Compared to other lights of the same caliber, the Fenix TK11 is a very tough feeling light. It is also well balanced and easy to grip and use.

*Indoor Shots:*
(because of the sheer volume of lights in one shot, I have them in the large 800 px wide size)

















*White Wall shots:*
















not the cleanest beam ever, the Fenix TK11 with its SMO reflector is a bit of a thrower

*Outdoor Shots: *
Fenix TK11 *2xCR123A* (18650 compatible)





















compare these with other ones in this thread

Impressions: 
The Fenix TK11 is a very comfortable light to use.. Hefty and sturdy feeling, I would have no qualms tossing em up in the air like some of those silly youtube videos .. except instead of a simple maglite, this is a LED flashlight with complicated circuitry. 
that being said, it sounds like an ideal EDC for those with medium sized pockets.. even the anti roll ring can be removed for more comfortable EDC, though I did not feel any problems with it. Output is nice.. though the low mode could be allot dimmer. the difference is not that much, so I'd use the light on low most of the time with a nice extended burn.


----------



## Metatron (Aug 26, 2009)

awesome review mate, that tk 11 is no slouch:twothumbs


----------



## yuk (Aug 26, 2009)

Nice review as always csshih! :thumbsup:

How do you like it compared to MD2/M60?


----------



## Redstorm (Aug 26, 2009)

It would be nice to compare it with the Olight M20 R2 and Jetbeam RRT2 (R2). The Olight is a tad brighter than the Fenix at max but you are hard pressed to tell the difference unless you scrutinise the beam closely.


----------



## csshih (Aug 26, 2009)

Fenix tk11 compared to the md2/m60?
Hmm.. Beam wise, the fenix is more of a thrower wheras the md2 has it's interesting throw/flood beam. I guess the fenix would be better outdoors where th malkoff performs well at closer range applications.
Also, between the 2 bodies, I'll have to lean slightly toward the md2.. I have a slight preference to the lighter knurling... Makes for a great edc! Both of these lights, though, are very suitable as both are built very sturdy.. Nice and thick walls allow for the occasional drop.

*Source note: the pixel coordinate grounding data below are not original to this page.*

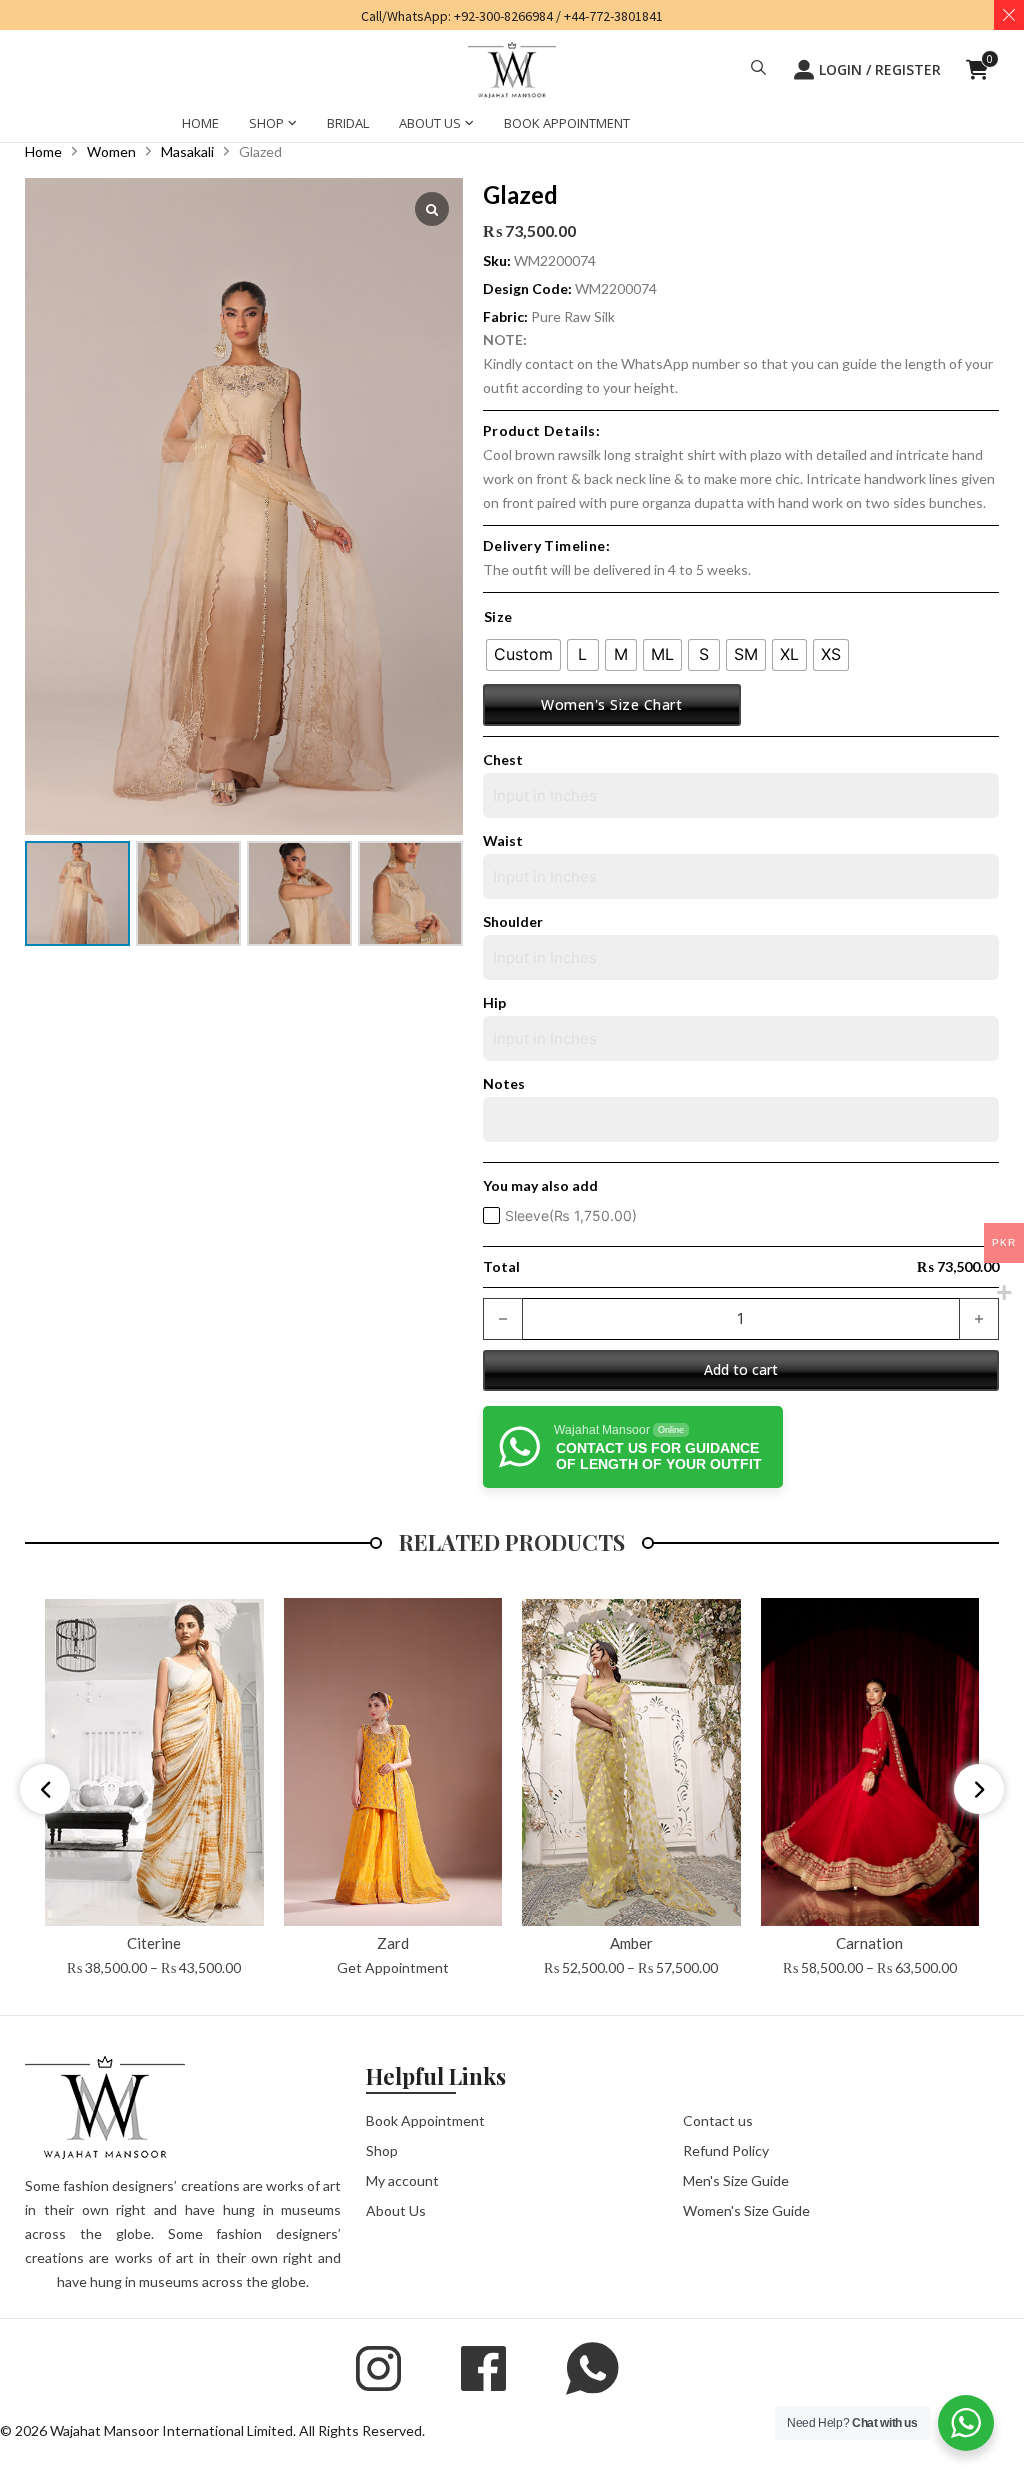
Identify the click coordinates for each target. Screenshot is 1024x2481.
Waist (503, 835)
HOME (200, 122)
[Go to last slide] (45, 1785)
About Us (396, 2206)
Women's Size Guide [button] (746, 2206)
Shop (382, 2146)
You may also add (540, 1180)
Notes (504, 1078)
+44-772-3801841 (613, 16)
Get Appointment (393, 1963)
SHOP (266, 122)
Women (111, 146)
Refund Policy (726, 2146)
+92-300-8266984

As for the olight and jetbeam.. Sorry! Don't own em.


----------



## Dioni (Aug 26, 2009)

Awesome review csshih!


----------



## tango44 (Sep 25, 2009)

Hi, the rubber tailcap switch cover of my TK11 broke and I order a new one, the thing is that when I remove the tailcap switch the hole thing came out and now I dont know the order of the parts.
Would you please help me.

I´m assuming that first of course goes the rubber cover, second the metal washer and third the plastic washer and then the hole switch right?

Thank you.


----------



## csshih (Sep 25, 2009)

I am currently at school but will get you pics of the tailcap-- the step you posted appear to be correct but I will verify in a few hours.


----------



## csshih (Sep 25, 2009)

tango44 said:


> Hi, the rubber tailcap switch cover of my TK11 broke and I order a new one, the thing is that when I remove the tailcap switch the hole thing came out and now I dont know the order of the parts.
> Would you please help me.
> 
> I´m assuming that first of course goes the rubber cover, second the metal washer and third the plastic washer and then the hole switch right?
> ...




I just took it apart -- It is:

rubber boot - plastic washer - metal washer - switch assembly - switch retaining ring.


----------



## tango44 (Sep 26, 2009)

csshih said:


> I just took it apart -- It is:
> 
> rubber boot - plastic washer - metal washer - switch assembly - switch retaining ring.



Thanks a lot I just checked my friends TK11 and is the same way that you described.

Thank you.


----------



## pongagt (Mar 10, 2010)

The Fenix TK11 R2 now has a orange peel finish on the reflector to minimize the ring emitted by the light. I do have the grip ring removed however.


----------



## daf3m (May 10, 2010)

TK11's design is by far the most pretty at least among the presented flashlights in this review!

At this moment R2 edition probalby is the best choise even though the R5 edition is rated at 285 lumens !


----------



## kj2 (May 27, 2010)

Nice review. Got an Fenix TK-11 R2 myself. Very happy with it 
Has a nice clear white light. Throws the beam far (over 100mtr)


----------



## idiot1jerk2face3 (Jul 20, 2012)

I got the Fenix TK11 R5 as my weapon light.


----------



## skyrider (Oct 2, 2012)

I just ordered the r5 and was just wondering if this light has any issues with overheat when running on turbo for long periods of time?


----------



## Taylor442 (Oct 6, 2012)

Great review, this made my short list, wondering if in turbo mode does it heat up like crazy? like would i break a sweat working in an attic? and is it really as durable as a tank like the sell sheets say?


----------